Although the AU faculty and staff have welcomed the government takeover as a lesser evil, the massive deficit of Rs.272 crore run up by the Chettiar family, as revealed by the government audit report and a recurring financial burden of nearly Rs.22.69 crore per year because of salary raises in the period 2009-11 as well as unpaid provident and contributory pension funds, has raised fears of the financial viability of the newly nationalised varsity.

“The problems the university faces today are largely due to overstaffing, transfer of university funds for other purposes, misuse of powers by the AU management and insufficient administrative control. The government has to ensure transparency in administration, reduce unnecessary expenditure, increase intake of distance education students, start evening college and raise the tuition fees for self-financing medical and engineering courses. If the state government accepts our suggestions, AU can be given a fresh new start,” says K. Mathialagan, joint convener of the Joint Action Council (JAC) of employee unions.
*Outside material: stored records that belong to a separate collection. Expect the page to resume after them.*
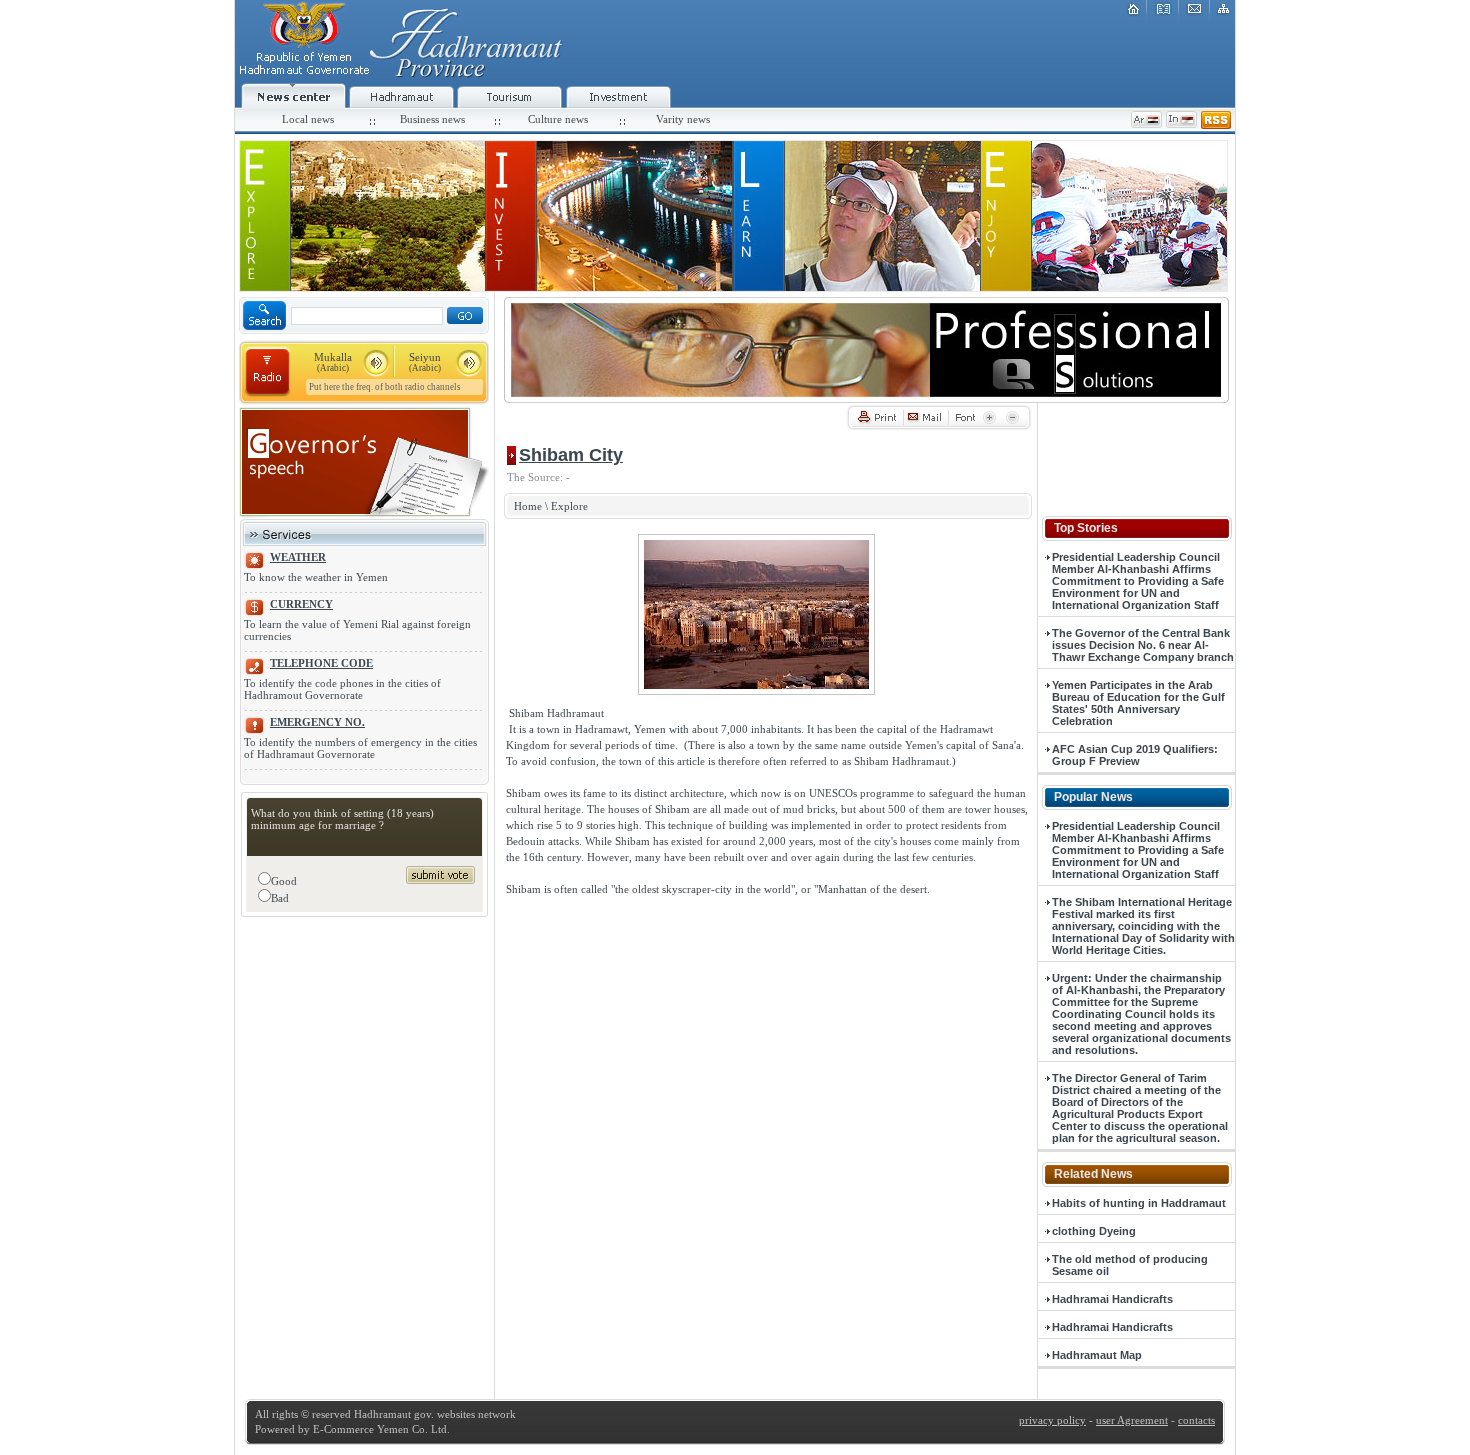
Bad (280, 898)
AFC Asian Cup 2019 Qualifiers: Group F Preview (1135, 755)
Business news (432, 119)
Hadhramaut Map (1097, 1355)
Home (528, 506)
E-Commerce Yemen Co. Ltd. (380, 1429)
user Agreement (1132, 1420)
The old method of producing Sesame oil (1130, 1265)
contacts (1196, 1420)
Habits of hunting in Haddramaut (1139, 1203)
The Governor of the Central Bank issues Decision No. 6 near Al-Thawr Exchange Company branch (1143, 645)
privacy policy (1052, 1420)
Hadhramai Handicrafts (1112, 1299)
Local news (308, 119)
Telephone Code (321, 663)
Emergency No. (317, 722)
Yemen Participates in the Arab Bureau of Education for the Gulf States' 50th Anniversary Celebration (1138, 703)
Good (284, 881)
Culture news (558, 119)
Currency (301, 604)
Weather (298, 557)
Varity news (683, 119)
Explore (569, 506)
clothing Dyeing (1094, 1231)
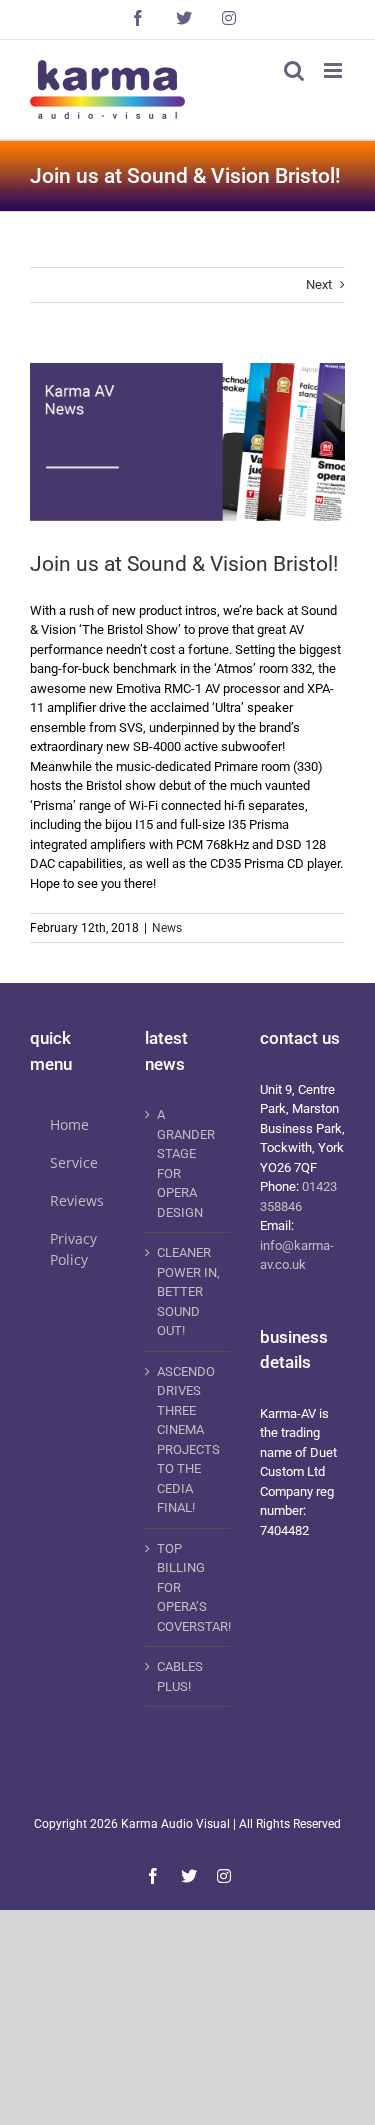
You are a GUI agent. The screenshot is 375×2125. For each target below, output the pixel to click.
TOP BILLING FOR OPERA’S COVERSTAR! (188, 1587)
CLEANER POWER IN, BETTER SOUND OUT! (188, 1291)
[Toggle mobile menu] (334, 70)
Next (319, 284)
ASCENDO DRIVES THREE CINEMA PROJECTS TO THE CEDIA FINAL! (188, 1440)
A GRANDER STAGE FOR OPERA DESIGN (186, 1163)
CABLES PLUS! (180, 1676)
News (167, 928)
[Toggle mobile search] (294, 70)
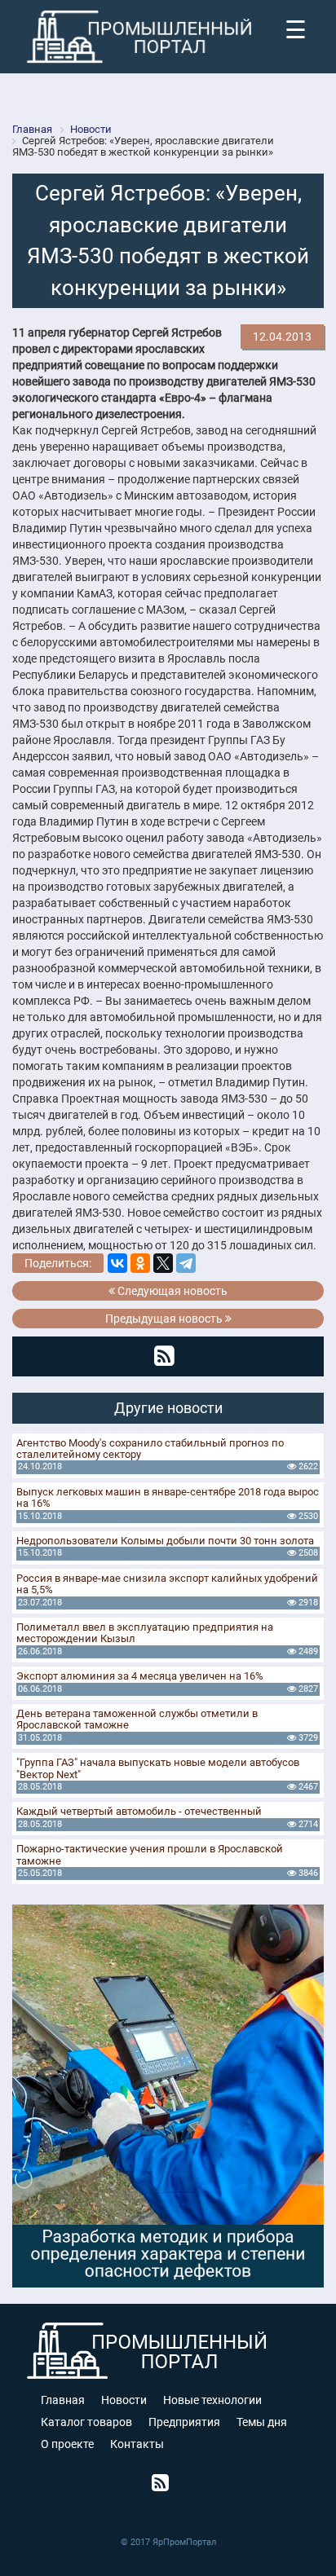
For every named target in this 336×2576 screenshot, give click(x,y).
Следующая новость (171, 1290)
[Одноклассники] (140, 1263)
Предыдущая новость (165, 1318)
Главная (63, 2399)
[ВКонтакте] (117, 1263)
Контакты (137, 2444)
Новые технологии (212, 2399)
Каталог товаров (86, 2421)
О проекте (67, 2444)
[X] (163, 1263)
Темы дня (262, 2421)
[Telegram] (186, 1263)
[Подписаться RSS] (164, 1356)
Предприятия (184, 2421)
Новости (124, 2399)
However, this optimism is not shared by informed educationists who have witnessed the continuous decline of government managed higher education institutions in the state. “Tamil Nadu’s state-run universities can hardly be described as models of good administration. Excessive political interference in academic and administrative affairs and rampant corruption in admission, faculty appointments and conduct of examinations, are routine. There is a nexus between academics and politicians in the selection of vice chancellors which is influenced by political connections and money power. I don’t expect a better deal for students and do expect a heavier burden on taxpayers,” says D. Victor, former director of collegiate education and currently director of the Academy for Quality and Excellence in Higher Education, Chennai.

Meanwhile AU’s almost half a million students are anxiously watching whether academic standards will go from bad to worse, or improve under the new dispensation.